Problem statement
Using the records below, transcribe word for word the stretch from the line that contains "2021 (56) (262, 812)" through the line that contains "2025 (113) (263, 767)", both end lines included, and nothing else.

Data to process
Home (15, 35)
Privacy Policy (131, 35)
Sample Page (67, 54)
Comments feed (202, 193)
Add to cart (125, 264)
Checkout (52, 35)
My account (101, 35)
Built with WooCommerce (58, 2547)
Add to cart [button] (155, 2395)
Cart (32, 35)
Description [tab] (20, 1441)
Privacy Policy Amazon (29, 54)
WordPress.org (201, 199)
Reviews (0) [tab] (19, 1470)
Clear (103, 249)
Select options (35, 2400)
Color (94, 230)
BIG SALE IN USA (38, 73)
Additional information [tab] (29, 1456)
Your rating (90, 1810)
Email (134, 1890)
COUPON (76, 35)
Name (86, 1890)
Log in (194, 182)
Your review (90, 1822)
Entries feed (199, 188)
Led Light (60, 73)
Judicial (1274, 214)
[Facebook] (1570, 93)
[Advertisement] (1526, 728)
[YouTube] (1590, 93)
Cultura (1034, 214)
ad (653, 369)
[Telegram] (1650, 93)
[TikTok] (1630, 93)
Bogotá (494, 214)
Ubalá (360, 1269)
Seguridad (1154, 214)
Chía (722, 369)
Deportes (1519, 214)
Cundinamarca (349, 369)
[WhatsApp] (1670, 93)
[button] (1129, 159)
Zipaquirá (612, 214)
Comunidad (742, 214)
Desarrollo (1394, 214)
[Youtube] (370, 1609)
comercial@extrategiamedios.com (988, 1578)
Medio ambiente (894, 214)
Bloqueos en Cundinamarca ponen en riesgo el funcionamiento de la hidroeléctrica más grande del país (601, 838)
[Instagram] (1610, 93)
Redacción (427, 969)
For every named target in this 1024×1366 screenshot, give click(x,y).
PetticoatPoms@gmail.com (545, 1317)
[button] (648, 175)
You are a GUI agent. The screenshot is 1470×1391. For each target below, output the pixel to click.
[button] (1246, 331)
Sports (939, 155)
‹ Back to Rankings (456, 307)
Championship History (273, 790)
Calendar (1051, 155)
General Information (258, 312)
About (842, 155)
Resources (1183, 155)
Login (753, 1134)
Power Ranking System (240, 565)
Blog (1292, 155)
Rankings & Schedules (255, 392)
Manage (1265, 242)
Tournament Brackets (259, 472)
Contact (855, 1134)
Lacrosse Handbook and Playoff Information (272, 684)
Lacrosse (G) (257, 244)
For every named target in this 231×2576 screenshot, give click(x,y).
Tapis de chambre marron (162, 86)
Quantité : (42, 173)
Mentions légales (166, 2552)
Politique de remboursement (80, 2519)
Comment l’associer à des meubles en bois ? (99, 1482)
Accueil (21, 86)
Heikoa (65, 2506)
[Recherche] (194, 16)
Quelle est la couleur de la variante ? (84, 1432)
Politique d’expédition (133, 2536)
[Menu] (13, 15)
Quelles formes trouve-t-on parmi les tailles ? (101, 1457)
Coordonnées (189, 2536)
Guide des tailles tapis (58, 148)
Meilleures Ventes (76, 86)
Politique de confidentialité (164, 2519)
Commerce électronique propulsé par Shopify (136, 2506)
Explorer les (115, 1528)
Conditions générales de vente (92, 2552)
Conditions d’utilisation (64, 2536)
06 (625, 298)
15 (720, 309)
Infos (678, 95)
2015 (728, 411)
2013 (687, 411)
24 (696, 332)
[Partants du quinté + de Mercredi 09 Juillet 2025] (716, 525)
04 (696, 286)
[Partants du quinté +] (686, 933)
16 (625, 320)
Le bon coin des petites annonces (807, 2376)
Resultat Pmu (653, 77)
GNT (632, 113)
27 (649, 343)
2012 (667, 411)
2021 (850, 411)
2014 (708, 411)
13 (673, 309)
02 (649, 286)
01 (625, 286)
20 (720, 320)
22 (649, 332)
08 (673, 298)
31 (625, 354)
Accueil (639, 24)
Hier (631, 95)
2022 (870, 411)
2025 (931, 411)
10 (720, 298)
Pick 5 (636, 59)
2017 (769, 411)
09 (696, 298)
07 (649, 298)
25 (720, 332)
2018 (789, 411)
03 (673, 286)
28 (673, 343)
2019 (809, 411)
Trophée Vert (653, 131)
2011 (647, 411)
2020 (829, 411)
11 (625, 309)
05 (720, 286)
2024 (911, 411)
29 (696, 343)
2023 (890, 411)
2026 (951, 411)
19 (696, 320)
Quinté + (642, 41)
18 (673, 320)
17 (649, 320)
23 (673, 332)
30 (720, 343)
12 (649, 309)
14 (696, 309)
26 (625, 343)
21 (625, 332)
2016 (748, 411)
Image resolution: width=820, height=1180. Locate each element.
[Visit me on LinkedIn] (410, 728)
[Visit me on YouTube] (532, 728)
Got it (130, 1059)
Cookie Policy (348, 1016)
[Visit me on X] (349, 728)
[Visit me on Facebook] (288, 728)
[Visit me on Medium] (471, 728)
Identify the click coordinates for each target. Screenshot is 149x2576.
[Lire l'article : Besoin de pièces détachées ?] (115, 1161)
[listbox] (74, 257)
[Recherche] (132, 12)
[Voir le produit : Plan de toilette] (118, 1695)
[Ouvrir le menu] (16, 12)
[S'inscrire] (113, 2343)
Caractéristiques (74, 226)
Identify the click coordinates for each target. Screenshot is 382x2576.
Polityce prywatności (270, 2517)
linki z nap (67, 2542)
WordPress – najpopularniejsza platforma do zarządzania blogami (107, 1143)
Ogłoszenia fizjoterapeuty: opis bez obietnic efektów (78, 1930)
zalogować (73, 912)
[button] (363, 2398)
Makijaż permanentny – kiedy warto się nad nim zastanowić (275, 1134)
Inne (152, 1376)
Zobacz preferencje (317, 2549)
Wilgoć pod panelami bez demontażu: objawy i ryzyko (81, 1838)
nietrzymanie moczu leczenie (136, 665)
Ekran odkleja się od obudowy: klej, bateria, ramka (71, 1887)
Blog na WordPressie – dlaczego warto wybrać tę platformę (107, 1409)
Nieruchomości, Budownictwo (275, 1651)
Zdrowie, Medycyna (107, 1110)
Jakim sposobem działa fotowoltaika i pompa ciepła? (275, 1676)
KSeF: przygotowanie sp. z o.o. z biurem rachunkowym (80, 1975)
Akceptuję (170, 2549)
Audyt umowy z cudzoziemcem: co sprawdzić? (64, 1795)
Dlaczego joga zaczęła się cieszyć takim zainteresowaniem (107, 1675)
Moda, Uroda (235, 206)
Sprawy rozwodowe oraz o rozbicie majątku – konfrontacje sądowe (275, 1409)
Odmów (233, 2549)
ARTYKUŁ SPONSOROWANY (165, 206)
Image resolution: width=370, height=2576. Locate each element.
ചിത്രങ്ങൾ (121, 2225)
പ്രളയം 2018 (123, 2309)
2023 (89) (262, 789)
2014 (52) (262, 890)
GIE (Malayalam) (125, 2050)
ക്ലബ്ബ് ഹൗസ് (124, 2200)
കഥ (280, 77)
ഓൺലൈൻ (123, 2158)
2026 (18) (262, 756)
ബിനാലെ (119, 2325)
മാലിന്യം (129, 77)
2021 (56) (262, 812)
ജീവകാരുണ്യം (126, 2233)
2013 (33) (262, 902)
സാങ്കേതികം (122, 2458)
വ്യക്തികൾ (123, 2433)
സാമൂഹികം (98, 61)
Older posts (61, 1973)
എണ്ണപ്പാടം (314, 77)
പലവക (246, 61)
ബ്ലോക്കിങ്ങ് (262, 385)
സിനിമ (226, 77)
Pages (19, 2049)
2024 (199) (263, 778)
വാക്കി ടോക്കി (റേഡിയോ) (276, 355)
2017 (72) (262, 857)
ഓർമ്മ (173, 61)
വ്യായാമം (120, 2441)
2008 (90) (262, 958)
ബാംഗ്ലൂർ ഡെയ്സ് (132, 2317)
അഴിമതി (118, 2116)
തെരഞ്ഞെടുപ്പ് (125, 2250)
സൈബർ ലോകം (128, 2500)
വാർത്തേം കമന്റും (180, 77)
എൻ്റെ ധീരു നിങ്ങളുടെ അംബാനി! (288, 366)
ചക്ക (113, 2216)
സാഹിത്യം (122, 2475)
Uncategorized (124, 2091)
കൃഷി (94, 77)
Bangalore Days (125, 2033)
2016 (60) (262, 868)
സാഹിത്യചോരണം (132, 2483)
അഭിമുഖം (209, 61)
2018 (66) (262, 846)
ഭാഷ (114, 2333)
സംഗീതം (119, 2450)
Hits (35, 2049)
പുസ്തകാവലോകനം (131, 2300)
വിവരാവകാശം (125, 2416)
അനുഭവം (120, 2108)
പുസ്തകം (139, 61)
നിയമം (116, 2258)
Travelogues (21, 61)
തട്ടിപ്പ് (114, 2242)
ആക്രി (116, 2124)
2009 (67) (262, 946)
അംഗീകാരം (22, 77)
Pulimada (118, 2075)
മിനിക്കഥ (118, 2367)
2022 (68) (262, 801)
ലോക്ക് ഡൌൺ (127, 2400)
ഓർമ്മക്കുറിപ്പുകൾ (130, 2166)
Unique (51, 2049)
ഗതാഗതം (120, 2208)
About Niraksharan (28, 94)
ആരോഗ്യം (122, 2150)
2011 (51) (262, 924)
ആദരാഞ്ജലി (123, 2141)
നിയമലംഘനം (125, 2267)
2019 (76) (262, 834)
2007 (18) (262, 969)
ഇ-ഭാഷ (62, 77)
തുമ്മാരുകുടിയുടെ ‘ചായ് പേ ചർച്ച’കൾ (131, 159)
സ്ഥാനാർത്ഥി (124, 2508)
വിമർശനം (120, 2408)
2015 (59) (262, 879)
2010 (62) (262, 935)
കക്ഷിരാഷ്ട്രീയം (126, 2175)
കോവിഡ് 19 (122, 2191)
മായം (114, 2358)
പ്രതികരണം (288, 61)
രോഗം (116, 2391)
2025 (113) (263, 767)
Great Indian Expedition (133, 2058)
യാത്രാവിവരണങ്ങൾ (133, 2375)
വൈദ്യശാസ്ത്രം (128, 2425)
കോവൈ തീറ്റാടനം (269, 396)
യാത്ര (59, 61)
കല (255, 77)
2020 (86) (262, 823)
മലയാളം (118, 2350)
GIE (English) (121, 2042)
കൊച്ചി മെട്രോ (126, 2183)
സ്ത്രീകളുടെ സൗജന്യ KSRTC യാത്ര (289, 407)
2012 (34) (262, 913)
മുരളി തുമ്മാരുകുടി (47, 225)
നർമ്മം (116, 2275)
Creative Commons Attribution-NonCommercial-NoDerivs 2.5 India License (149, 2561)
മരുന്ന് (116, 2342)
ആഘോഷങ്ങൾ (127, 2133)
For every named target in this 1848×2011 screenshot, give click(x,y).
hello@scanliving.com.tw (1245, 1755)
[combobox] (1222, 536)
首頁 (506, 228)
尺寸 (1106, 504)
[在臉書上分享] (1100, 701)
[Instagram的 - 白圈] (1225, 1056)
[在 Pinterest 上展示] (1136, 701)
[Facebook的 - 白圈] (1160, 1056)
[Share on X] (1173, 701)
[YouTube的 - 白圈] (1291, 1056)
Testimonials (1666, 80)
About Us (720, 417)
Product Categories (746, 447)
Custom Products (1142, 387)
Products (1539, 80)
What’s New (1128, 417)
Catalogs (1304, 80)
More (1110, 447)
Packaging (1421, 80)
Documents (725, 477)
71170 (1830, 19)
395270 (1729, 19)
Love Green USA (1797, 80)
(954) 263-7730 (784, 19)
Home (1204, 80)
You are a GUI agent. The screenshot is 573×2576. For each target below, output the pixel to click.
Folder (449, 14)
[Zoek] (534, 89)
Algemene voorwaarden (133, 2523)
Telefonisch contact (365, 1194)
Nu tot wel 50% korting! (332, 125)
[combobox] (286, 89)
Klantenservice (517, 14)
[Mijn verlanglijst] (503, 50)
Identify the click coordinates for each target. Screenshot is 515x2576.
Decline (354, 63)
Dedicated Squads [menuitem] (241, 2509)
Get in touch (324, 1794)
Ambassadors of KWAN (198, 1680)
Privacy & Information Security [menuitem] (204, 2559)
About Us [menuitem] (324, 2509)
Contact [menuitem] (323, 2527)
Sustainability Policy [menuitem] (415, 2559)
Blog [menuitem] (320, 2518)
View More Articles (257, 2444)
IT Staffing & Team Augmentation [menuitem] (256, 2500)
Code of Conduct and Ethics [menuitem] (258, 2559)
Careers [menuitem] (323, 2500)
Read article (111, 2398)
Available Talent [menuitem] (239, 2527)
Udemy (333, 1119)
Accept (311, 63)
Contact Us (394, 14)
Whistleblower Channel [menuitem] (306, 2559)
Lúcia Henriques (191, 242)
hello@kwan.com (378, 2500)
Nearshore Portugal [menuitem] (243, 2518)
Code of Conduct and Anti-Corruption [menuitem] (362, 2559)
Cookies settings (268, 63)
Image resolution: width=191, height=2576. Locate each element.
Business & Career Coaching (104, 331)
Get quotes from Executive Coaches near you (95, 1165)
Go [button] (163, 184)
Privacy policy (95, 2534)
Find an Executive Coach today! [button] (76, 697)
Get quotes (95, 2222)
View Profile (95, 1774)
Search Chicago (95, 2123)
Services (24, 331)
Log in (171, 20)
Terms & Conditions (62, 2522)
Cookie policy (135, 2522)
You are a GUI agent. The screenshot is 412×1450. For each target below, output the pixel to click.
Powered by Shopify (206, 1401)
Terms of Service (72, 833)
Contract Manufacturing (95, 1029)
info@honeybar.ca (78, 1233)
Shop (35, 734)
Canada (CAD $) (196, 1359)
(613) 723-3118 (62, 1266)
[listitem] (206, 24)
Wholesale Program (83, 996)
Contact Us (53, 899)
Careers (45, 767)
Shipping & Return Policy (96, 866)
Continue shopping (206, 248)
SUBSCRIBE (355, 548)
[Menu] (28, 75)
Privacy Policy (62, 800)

Output
2021 (56) (262, 812)
ജീവകാരുണ്യം (126, 2233)
2013 (33) (262, 902)
സാങ്കേതികം (122, 2458)
വ്യക്തികൾ (123, 2433)
സാമൂഹികം (98, 61)
Older posts (61, 1973)
എണ്ണപ്പാടം (314, 77)
പലവക (246, 61)
ബ്ലോക്കിങ്ങ് (262, 385)
സിനിമ (226, 77)
Pages (19, 2049)
2024 (199) (263, 778)
വാക്കി ടോക്കി (റേഡിയോ) (276, 355)
2017 (72) (262, 857)
ഓർമ്മ (173, 61)
വ്യായാമം (120, 2441)
2008 (90) (262, 958)
ബാംഗ്ലൂർ ഡെയ്സ് (132, 2317)
അഴിമതി (118, 2116)
തെരഞ്ഞെടുപ്പ് (125, 2250)
സൈബർ ലോകം (128, 2500)
വാർത്തേം കമന്റും (180, 77)
എൻ്റെ ധീരു നിങ്ങളുടെ അംബാനി! (288, 366)
ചക്ക (113, 2216)
സാഹിത്യം (122, 2475)
Uncategorized (124, 2091)
കൃഷി (94, 77)
Bangalore Days (125, 2033)
2016 (60) (262, 868)
സാഹിത്യചോരണം (132, 2483)
അഭിമുഖം (209, 61)
2018 (66) (262, 846)
ഭാഷ (114, 2333)
സംഗീതം (119, 2450)
Hits (35, 2049)
പുസ്തകാവലോകനം (131, 2300)
വിവരാവകാശം (125, 2416)
അനുഭവം (120, 2108)
പുസ്തകം (139, 61)
നിയമം (116, 2258)
Travelogues (21, 61)
തട്ടിപ്പ് (114, 2242)
ആക്രി (116, 2124)
2009 (67) (262, 946)
അംഗീകാരം (22, 77)
Pulimada (118, 2075)
മിനിക്കഥ (118, 2367)
2022 (68) (262, 801)
ലോക്ക് ഡൌൺ (127, 2400)
ഓർമ്മക്കുറിപ്പുകൾ (130, 2166)
Unique (51, 2049)
ഗതാഗതം (120, 2208)
About Niraksharan (28, 94)
ആരോഗ്യം (122, 2150)
2011 (51) (262, 924)
ആദരാഞ്ജലി (123, 2141)
നിയമലംഘനം (125, 2267)
2019 (76) (262, 834)
2007 (18) (262, 969)
ഇ-ഭാഷ (62, 77)
തുമ്മാരുകുടിയുടെ ‘ചായ് പേ ചർച്ച’കൾ (131, 159)
സ്ഥാനാർത്ഥി (124, 2508)
വിമർശനം (120, 2408)
2015 (59) (262, 879)
2010 (62) (262, 935)
കക്ഷിരാഷ്ട്രീയം (126, 2175)
കോവിഡ് 19 (122, 2191)
മായം (114, 2358)
പ്രതികരണം (288, 61)
രോഗം (116, 2391)
2025 (113) (263, 767)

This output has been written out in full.